Python Numpy: Random number in a loop - python

I have such code and use Jupyter-Notebook
for j in range(timesteps):
a_int = np.random.randint(largest_number/2) # int version
and i get random numbers, but when i try to move part of code to the functions, i start to receive same number in each iteration
def create_train_data():
np.random.seed(seed=int(time.time()))
a_int = np.random.randint(largest_number/2) # int version
return a
for j in range(timesteps):
c = create_train_data()
Why it's happend and how to fix it? i think maybe it because of processes in Jupyter-Notebook

The offending line of code is
np.random.seed(seed=int(time.time()))
Since you're executing in a loop that completes fairly quickly, calling int() on the time reduces your random seed to the same number for the entire loop. If you really want to manually set the seed, the following is a more robust approach.
def create_train_data():
a_int = np.random.randint(largest_number/2) # int version
return a
np.random.seed(seed=int(time.time()))
for j in range(timesteps):
c = create_train_data()
Note how the seed is being created once and then used for the entire loop, so that every time a random integer is called the seed changes without being reset.
Note that numpy already takes care of a pseudo-random seed. You're not gaining more random results by using it. A common reason for manually setting the seed is to ensure reproducibility. You set the seed at the start of your program (top of your notebook) to some fixed integer (I see 42 in a lot of tutorials), and then all the calculations follow from that seed. If somebody wants to verify your results, the stochasticity of the algorithms can't be a confounding factor.

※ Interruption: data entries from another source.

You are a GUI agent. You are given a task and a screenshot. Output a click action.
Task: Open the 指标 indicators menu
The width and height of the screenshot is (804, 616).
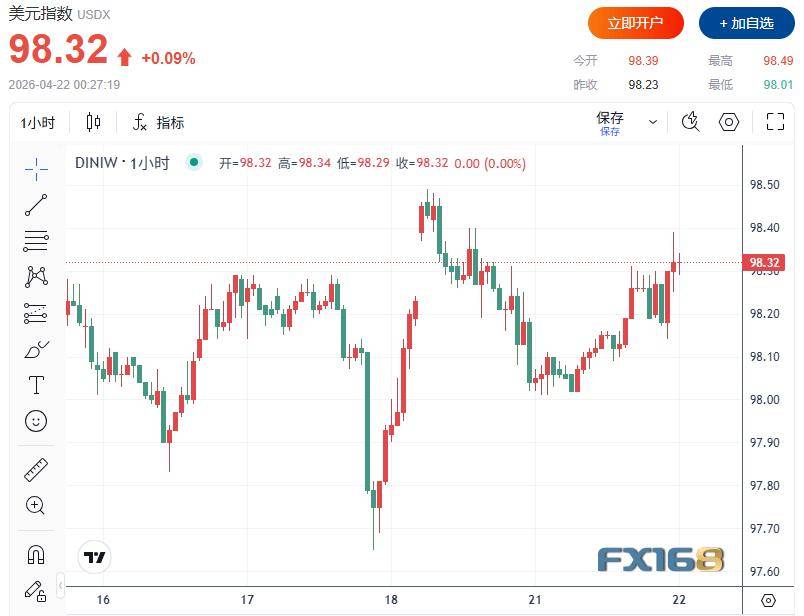tap(158, 123)
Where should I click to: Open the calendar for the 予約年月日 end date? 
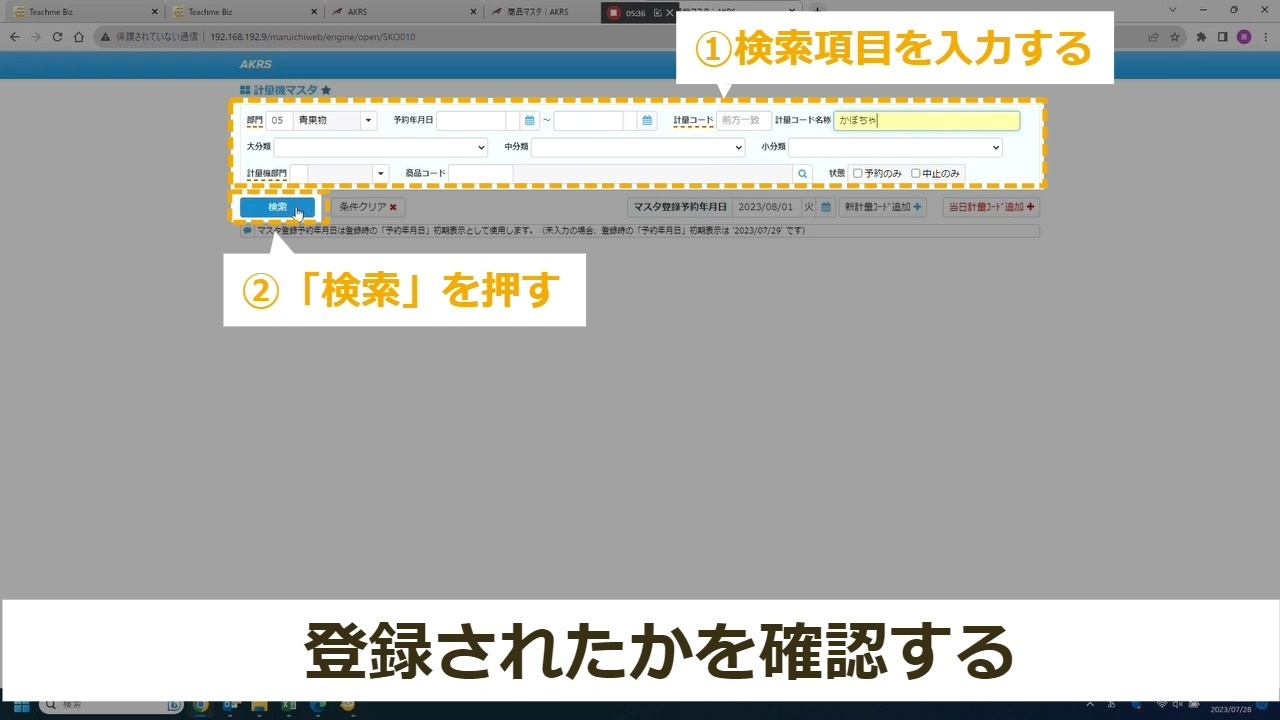pos(648,121)
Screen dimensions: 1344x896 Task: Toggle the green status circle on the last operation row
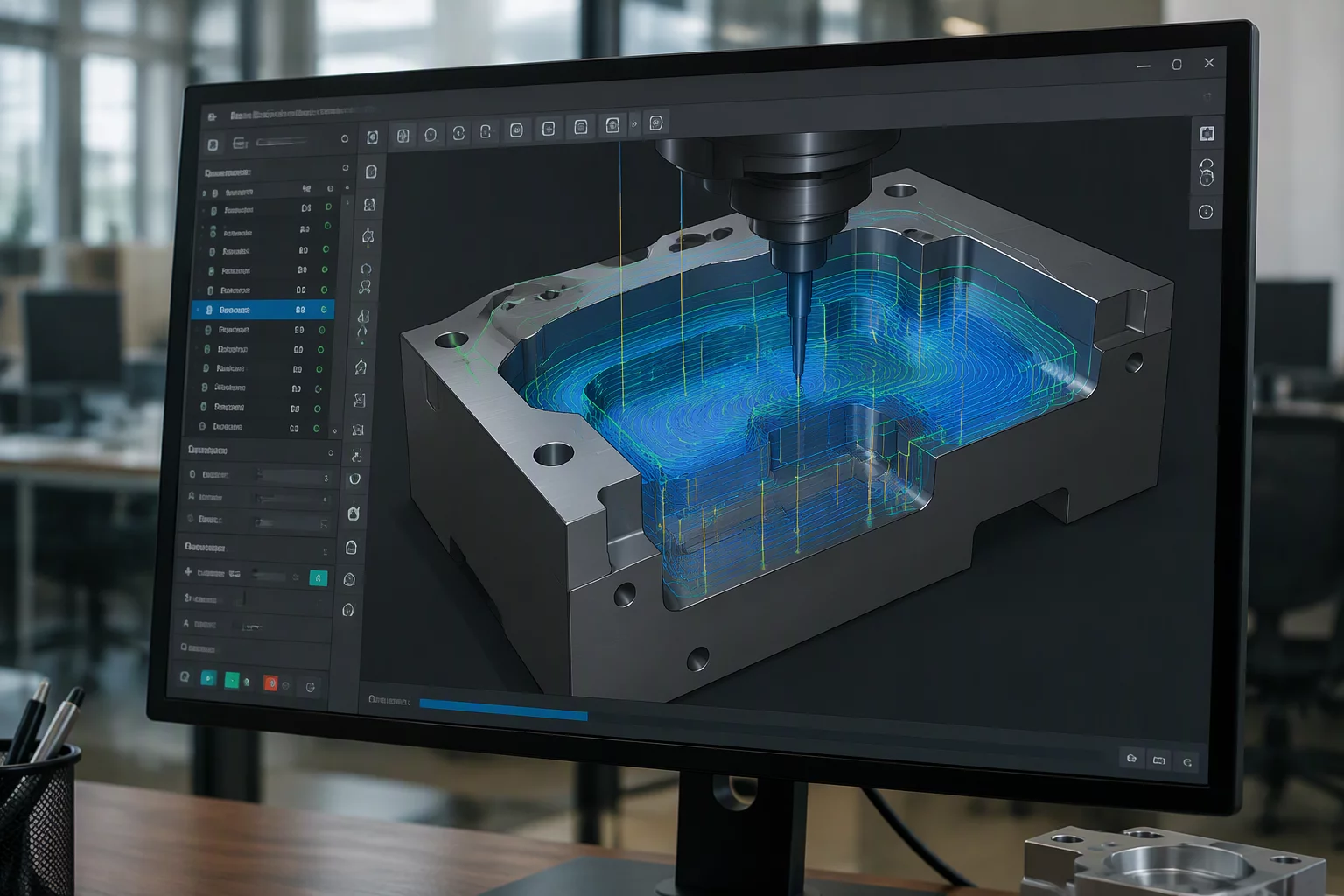pyautogui.click(x=318, y=428)
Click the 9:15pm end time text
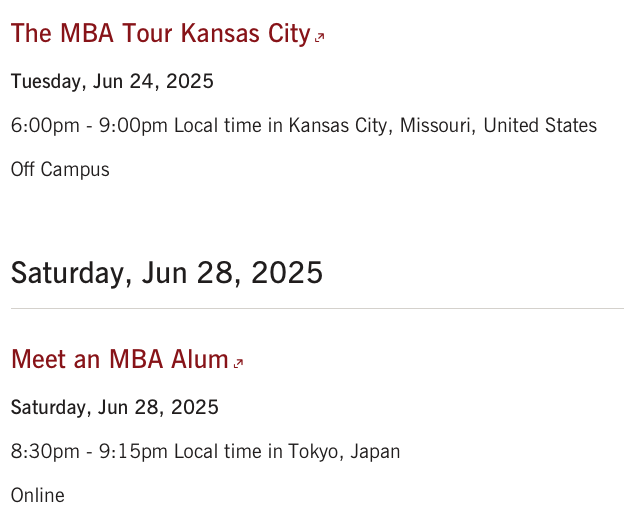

The other answers are correct in saying that it is because of the seed. If you look at the Documentation From SciPy you will see that seeds are used to create a predictable random sequence. However, I think the following answer from another question regarding seeds gives a better overview of what it does and why/where to use it.
What does numpy.random.seed(0) do?

Hans Musgrave's answer is great if you are happy with pseudo-random numbers. Pseudo-random numbers are good for most applications but they are problematic if used for cryptography.
The standard approach for getting one truly random number is seeding the random number generator with the system time before pulling the number, like you tried. However, as Hans Musgrave pointed out, if you cast the time to int, you get the time in seconds which will most likely be the same throughout the loop. The correct solution to seed the RNG with a time is:
def create_train_data():
np.random.seed()
a_int = np.random.randint(largest_number/2) # int version
return a
This works because Numpy already uses the computer clock or another source of randomness for the seed if you pass no arguments (or None) to np.random.seed:
Parameters: seed : {None, int, array_like}, optional Random seed used
to initialize the pseudo-random number generator. Can be any integer
between 0 and 2**32 - 1 inclusive, an array (or other sequence) of
such integers, or None (the default). If seed is None, then
RandomState will try to read data from /dev/urandom (or the Windows
analogue) if available or seed from the clock otherwise.
It all depends on your application though. Do note the warning in the docs:
Warning The pseudo-random generators of this module should not be used
for security purposes. For security or cryptographic uses, see the
secrets module.

Related

Is it "cryptographically secure" to seed MicroPython pseudo random number generator with an input from os.urandom?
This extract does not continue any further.